In particular, Jeff noted that Outblaze updates their data very fast in response to fast analysis of their spam-trap data. But the OutBlaze feed at SURBL get updated every six hours? Doesn't that defeat the purpose. Would it be possible to speed up the ob.surbl.org refresh so that we can reap more benefits from their quick responsiveness?
Also, it was mentioned that the sc.surbl.org data updates every ten minutes? Is there really substantial new or different data in this feed to justify this? (in other words, is there a system where very, very new data causes quick updates to sc.surbl.org)
Finally, has any progress been made speeding up the refresh times for multi.surbl.org?
Rob McEwen
On Tuesday, July 27, 2004, 8:29:24 AM, Rob McEwen wrote:
RE: TTL/turnaround times for SURBL
In particular, Jeff noted that Outblaze updates their data very fast in response to fast analysis of their spam-trap data. But the OutBlaze feed at SURBL get updated every six hours? Doesn't that defeat the purpose. Would it be possible to speed up the ob.surbl.org refresh so that we can reap more benefits from their quick responsiveness?
I think that would be done by lowering the TTL. The time to live appears to indicated to DNS how quickly new information should be served up. Do any DNS gurus know if that's correct? In other words if we lower the TTLs on our zone files should we expect new entries to be visible sooner.
Also, it was mentioned that the sc.surbl.org data updates every ten minutes? Is there really substantial new or different data in this feed to justify this? (in other words, is there a system where very, very new data causes quick updates to sc.surbl.org)
Yes, sc.surbl.org gets new data sometimes as often as every two minutes. The SpamCop data is close to a real time feed.
Finally, has any progress been made speeding up the refresh times for multi.surbl.org?
It's certainly something that can be done rather easily but I'd like to get some feedback about the impact on our nameservers as a result.

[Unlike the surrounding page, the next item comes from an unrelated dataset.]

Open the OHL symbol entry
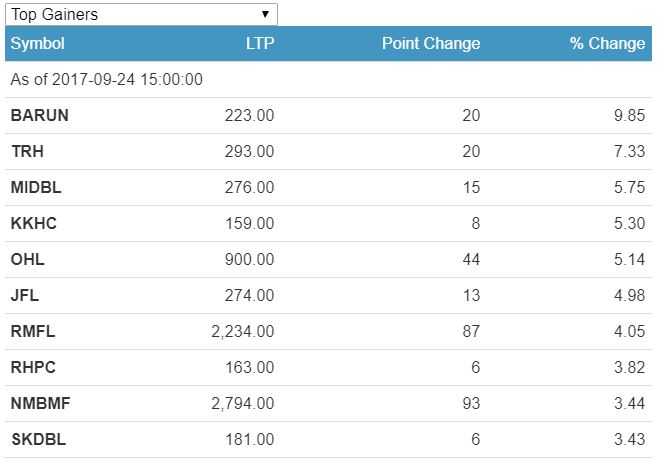Screen dimensions: 660x459 (x=27, y=259)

Do shorter TTLs mean more DNS traffic? Does it cause positive caches to expire sooner and therefore cause more querying of authoritative name servers?
Jeff C.
At 02:50 2004-08-03 -0700, Jeff Chan wrote:
I think that would be done by lowering the TTL. The time to live appears to indicated to DNS how quickly new information should be served up. Do any DNS gurus know if that's correct? In other words if we lower the TTLs on our zone files should we expect new entries to be visible sooner.
If you are using version 9 of Bind, the positive TTL is set by the $TTL directive for the zone, unless there is a specific TTL for the RR, in which case that is used.
Negative TTLs (for NXDOMAIN/"not found" replies) are set by the "minimum" SOA directive.
This "negative caching time" use of the miminum directive is specific to Bind 9 though. Earlier versions of Bind and most other name servers treat it as a default miminum TTL in general.
For rbldnsd, it might be possible to do something similar using the soa ttl value for negative and the $ttl directive for positive replies, but I am not sure.
Finally, has any progress been made speeding up the refresh times for multi.surbl.org?
It's certainly something that can be done rather easily but I'd like to get some feedback about the impact on our nameservers as a result. Do shorter TTLs mean more DNS traffic? Does it cause positive caches to expire sooner and therefore cause more querying of authoritative name servers?
At least in theory, with Bind 9, negative and positive caching can be set separately.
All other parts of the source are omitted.